=== What is being asked ===
Copy every one of the records below word for word, leaving out the pictures.

=== Material provided ===
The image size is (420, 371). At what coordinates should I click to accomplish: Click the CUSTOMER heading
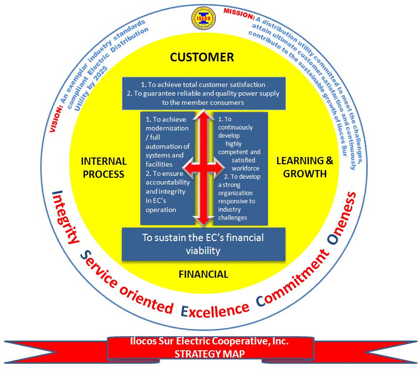(x=202, y=57)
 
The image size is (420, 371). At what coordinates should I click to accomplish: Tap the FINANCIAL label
(x=203, y=274)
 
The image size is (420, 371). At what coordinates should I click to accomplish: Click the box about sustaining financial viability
(x=203, y=244)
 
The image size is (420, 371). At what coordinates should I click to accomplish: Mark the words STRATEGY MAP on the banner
(x=210, y=354)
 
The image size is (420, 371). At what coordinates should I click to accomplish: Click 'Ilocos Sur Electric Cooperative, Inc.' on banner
(x=210, y=342)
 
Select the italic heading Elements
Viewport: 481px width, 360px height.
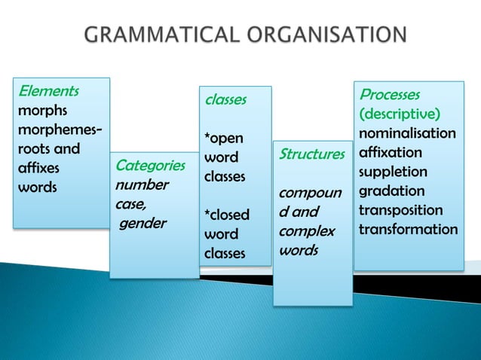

=== Answer to the problem ===
The image size is (420, 371). At what coordinates should I click to accomplish: Click the CUSTOMER heading
(x=202, y=57)
 
The image size is (420, 371). At what coordinates should I click to accomplish: Tap the FINANCIAL label
(x=203, y=274)
 
The image size is (420, 371). At what coordinates should I click to accomplish: Click the box about sustaining financial viability
(x=203, y=244)
 
The image size is (420, 371). At what coordinates should I click to accomplish: Mark the words STRATEGY MAP on the banner
(x=210, y=354)
 
The image size is (420, 371). At what coordinates should I click to accomplish: Click 'Ilocos Sur Electric Cooperative, Inc.' on banner
(x=210, y=342)
 
Select the italic heading Elements
Viewport: 481px width, 360px height.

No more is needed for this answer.